United States District Court, S.D. Mississippi, Southern Division

March 23, 2017

HENRY SANTINAC, on behalf of himself and those similarly situated PLAINTIFF



         BEFORE THE COURT are the [80] Joint Motion for Approval of Settlement and to Dismiss Claims with Prejudice and the [83] Supplemental Joint Motion filed by the parties to this Fair Labor Standards Act (FLSA) case. The Court twice ordered Plaintiffs' counsel to submit additional information to allow the Court to evaluate the settlement, and in particular the request for approval of attorneys' fees and costs therein. Having now reviewed the Motions, the initial and supplemental briefing, including the additional information provided by Plaintiffs' counsel, the record in this matter, and the applicable law, the Court is of the opinion that the settlement should be approved, with the adjustment to attorneys' fees discussed herein, in the total amount of $262, 514.86. As a result, this action will be dismissed with prejudice.


         The FLSA requires covered employers to compensate nonexempt employees at overtime rates when they work in excess of forty hours per week. See 29 U.S.C. § 207(a). Under certain circumstances, the FLSA permits an employee to bring suit against an employer “for and on behalf of himself . . . and other employees similarly situated.” 29 U.S.C. § 216(b). Plaintiff Henry Santinac instituted this action in 2015, claiming that Defendant Worldwide Labor Support of Illinois, Inc., violated the FLSA.

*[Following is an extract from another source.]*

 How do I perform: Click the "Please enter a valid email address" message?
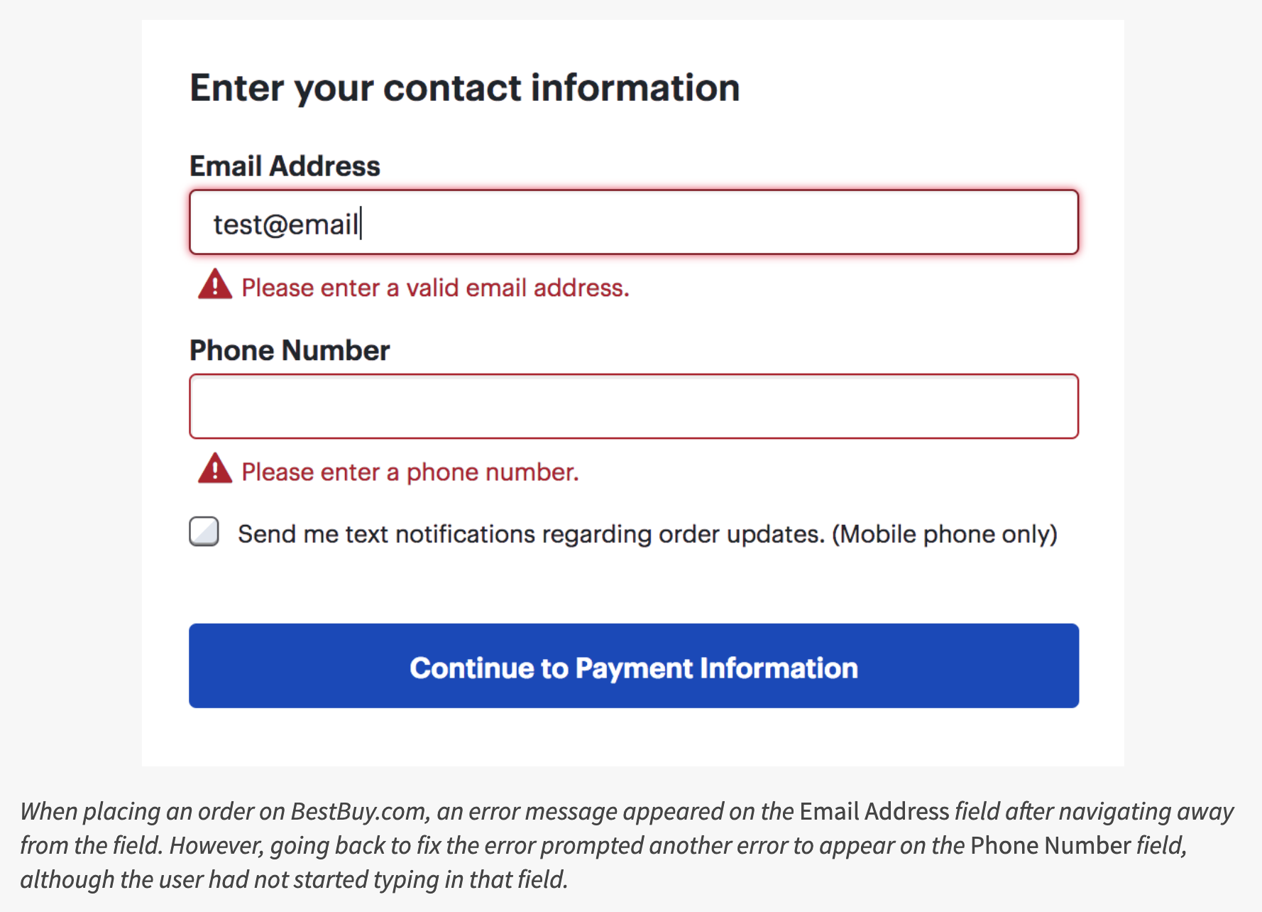click(435, 288)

         According to the allegations of the Complaint, Worldwide is “a privately held corporation [that] supplies a variety of skilled craftsmen to support ongoing projects in” various states. (Compl. 3-4 (¶11), ECF No. 1). “In particular, Worldwide subcontracts with various shipyards and other marine and industrial companies to provide the services of structural welders, shipfitters, pipe welders, pipefitters, electricians, and outside machinists.” (Id.). Defendant Wayne Cook is the president of Worldwide.

         Santinac alleged that when he was employed by Worldwide, he regularly worked over forty hours a week, but did not receive adequate overtime pay based on Worldwide's mischaracterization of a portion of his regular wages as “per diem.” He further alleged that all employees were subject to this improper per diem scheme to reduce overtime compensation.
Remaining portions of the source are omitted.